▸ THE PROBLEM
Write out everything in the Cinque Terre travel guide below from "Best Things to Do in Cinque Terre – 1" down to "what to do.", word for word.

▸ DOCUMENT SEGMENT

>>>

Best Things to Do in Cinque Terre – 1 and 2-Day Itinerary
Cinque Terre has taken over Instagram – and truth be told, this pretty locale in Italy looks as beautiful in real life as it does in the pictures.
It is extremely picturesque, of course, but you can do more than just look at pretty houses sitting on a hill here. The good news? In this post, you will find out about the best things to do in Cinque Terre – where to go, what to see, and what to do.
Find out about the best attractions, the most beautiful places to visit, how to plan your Cinque Terre itinerary, and some important travel tips for your first visit to Cinque Terre.
Sounds good? Then keep reading and find out more about this extraordinary, beautiful place.
TRAVEL TIPS FOR CINQUE TERRE
Though Cinque Terre had been on my bucket list forever, it took a while before I finally visited myself. Here is what I have found out and what I think, is worth to share with you.
WHAT OR WHERE IS CINQUE TERRE
Not one, not two, not three, not four, but five different villages make up Cinque Terre – okay, if you speak French or Italian, you could have guessed that from the name.
This string of five towns on the Italian Riviera in Liguria is famous for its colorful seaside houses (people would call it Instagrammable these days) and a great combination of relaxed Italian village life and some outdoor activities, like swimming and hiking.

<<<

▸ RECORD LIST

>>>

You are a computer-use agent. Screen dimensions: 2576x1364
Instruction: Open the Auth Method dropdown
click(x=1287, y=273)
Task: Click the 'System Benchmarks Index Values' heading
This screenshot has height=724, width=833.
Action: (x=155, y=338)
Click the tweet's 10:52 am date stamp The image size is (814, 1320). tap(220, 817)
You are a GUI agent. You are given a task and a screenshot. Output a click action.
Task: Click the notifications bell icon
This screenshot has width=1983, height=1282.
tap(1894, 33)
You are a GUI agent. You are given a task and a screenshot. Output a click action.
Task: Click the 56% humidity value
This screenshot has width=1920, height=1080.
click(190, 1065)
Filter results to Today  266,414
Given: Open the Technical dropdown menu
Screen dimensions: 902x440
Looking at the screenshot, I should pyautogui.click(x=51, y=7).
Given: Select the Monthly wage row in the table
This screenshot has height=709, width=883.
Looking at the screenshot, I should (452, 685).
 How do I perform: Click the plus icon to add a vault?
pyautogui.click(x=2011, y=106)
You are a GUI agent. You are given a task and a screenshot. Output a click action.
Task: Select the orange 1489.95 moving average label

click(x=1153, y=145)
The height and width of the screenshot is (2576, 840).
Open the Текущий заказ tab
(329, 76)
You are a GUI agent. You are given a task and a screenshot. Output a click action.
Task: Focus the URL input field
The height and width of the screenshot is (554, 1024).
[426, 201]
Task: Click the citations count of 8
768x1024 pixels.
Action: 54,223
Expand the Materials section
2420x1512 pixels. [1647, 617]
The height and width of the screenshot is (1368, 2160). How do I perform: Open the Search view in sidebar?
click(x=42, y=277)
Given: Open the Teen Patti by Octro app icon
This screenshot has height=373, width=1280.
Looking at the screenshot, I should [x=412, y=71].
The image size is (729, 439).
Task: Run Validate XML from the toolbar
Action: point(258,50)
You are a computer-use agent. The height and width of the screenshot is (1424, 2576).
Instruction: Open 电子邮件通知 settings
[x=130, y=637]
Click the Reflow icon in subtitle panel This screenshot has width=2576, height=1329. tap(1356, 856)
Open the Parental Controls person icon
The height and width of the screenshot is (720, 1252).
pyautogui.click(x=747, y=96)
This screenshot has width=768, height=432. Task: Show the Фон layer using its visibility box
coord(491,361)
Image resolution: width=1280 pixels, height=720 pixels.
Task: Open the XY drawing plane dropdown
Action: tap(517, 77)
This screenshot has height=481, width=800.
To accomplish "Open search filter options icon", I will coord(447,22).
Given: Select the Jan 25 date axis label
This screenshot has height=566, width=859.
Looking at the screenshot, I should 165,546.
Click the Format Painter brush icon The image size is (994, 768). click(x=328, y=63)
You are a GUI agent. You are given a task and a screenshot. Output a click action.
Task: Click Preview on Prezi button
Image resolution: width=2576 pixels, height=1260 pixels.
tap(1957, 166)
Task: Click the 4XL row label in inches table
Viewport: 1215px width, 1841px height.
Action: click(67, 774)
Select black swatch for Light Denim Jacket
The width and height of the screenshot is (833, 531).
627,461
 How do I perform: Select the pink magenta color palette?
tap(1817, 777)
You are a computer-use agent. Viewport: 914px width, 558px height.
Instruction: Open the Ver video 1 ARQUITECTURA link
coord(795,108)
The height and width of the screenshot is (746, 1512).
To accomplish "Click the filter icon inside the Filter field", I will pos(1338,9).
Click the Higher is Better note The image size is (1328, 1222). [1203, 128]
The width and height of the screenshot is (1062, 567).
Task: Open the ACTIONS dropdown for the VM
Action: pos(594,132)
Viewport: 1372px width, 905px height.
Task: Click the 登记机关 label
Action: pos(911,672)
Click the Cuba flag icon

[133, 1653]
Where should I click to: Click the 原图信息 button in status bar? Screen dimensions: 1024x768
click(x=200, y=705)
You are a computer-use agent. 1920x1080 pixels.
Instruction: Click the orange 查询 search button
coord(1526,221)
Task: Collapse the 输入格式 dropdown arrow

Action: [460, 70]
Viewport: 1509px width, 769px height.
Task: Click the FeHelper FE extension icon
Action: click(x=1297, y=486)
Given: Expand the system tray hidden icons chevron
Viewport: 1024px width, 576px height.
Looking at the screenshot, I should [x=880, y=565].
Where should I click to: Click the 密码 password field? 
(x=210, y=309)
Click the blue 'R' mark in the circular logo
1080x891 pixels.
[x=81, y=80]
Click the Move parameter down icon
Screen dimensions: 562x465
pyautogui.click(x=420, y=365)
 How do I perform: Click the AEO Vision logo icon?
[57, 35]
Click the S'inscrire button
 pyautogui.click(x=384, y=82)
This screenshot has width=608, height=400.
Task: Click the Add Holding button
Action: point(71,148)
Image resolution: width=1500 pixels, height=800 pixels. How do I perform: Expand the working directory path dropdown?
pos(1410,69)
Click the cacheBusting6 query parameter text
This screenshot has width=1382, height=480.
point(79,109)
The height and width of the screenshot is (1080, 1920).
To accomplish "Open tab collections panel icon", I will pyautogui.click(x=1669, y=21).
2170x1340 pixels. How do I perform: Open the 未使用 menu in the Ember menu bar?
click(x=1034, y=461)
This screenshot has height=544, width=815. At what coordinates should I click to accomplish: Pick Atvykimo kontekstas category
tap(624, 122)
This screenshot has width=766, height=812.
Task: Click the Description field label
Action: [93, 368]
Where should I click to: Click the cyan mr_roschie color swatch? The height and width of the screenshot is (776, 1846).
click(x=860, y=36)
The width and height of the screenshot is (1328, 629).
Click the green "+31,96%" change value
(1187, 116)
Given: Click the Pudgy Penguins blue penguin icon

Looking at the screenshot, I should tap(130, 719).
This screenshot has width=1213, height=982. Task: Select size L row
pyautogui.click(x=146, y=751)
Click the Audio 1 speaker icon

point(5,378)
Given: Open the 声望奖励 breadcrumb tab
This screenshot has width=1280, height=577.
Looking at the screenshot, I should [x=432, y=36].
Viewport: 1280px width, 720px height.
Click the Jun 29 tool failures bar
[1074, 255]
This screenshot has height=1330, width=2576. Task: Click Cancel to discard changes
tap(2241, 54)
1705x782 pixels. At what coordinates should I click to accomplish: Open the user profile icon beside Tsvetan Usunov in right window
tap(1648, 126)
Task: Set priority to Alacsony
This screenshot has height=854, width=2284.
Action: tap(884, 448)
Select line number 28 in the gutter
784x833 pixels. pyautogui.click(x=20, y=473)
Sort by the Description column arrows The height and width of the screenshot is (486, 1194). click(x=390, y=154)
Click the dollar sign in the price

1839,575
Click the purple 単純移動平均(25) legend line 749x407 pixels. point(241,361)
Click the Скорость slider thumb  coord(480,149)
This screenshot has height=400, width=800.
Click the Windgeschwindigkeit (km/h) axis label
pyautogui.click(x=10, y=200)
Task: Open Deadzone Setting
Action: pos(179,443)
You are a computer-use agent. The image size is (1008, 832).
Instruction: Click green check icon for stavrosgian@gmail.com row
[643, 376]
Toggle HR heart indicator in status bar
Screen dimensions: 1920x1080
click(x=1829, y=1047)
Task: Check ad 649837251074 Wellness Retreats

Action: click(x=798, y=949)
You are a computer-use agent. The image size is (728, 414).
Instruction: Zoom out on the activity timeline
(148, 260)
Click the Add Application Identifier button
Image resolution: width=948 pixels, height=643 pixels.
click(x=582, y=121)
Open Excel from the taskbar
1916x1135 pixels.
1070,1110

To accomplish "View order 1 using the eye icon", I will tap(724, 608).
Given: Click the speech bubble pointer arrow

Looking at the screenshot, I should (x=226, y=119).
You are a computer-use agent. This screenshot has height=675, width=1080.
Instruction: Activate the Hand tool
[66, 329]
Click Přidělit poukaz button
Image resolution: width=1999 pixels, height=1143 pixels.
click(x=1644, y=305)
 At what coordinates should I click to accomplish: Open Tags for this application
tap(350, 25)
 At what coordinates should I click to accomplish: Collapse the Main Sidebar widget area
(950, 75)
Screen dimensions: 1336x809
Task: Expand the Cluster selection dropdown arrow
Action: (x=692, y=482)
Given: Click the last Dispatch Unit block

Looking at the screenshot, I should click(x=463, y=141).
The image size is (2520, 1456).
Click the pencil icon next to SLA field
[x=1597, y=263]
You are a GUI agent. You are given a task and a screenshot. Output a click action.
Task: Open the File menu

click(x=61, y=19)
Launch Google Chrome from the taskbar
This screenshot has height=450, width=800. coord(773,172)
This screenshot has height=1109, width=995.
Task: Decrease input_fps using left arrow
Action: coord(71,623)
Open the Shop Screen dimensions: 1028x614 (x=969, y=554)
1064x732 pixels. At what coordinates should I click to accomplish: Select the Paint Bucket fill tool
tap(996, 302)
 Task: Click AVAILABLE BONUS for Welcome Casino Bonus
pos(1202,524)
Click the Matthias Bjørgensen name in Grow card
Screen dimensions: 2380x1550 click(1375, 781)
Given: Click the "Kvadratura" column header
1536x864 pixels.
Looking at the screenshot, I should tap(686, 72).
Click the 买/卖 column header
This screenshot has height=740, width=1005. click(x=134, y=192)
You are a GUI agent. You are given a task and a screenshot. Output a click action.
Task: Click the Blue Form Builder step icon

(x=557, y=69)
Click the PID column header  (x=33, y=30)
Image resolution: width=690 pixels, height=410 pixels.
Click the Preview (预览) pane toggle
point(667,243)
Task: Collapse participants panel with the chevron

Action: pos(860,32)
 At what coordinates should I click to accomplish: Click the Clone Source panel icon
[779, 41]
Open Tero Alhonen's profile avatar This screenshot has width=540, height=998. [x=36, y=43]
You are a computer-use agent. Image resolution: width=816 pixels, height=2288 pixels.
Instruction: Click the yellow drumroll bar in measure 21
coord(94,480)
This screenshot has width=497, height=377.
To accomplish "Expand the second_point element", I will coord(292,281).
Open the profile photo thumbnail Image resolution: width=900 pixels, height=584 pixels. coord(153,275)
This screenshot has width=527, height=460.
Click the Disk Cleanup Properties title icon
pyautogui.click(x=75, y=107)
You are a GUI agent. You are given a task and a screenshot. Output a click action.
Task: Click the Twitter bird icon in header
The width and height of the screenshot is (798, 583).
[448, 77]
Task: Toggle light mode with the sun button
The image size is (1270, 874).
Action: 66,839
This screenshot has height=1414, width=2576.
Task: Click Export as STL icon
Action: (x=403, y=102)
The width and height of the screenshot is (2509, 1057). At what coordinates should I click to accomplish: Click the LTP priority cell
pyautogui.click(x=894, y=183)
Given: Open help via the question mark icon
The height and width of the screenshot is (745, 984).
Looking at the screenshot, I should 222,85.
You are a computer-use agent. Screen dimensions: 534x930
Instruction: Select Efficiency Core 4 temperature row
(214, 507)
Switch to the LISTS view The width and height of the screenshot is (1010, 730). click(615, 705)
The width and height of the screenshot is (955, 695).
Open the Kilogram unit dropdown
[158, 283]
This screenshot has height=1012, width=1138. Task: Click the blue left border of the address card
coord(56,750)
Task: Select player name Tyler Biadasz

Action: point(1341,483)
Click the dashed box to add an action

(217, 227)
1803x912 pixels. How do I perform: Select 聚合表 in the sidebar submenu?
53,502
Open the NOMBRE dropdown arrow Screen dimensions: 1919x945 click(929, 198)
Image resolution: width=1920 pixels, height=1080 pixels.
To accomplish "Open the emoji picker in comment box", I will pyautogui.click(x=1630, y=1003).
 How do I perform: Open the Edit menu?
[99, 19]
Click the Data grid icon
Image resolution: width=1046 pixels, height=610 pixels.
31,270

<<<

▸ REPLY
Best Things to Do in Cinque Terre – 1 and 2-Day Itinerary
Cinque Terre has taken over Instagram – and truth be told, this pretty locale in Italy looks as beautiful in real life as it does in the pictures.
It is extremely picturesque, of course, but you can do more than just look at pretty houses sitting on a hill here. The good news? In this post, you will find out about the best things to do in Cinque Terre – where to go, what to see, and what to do.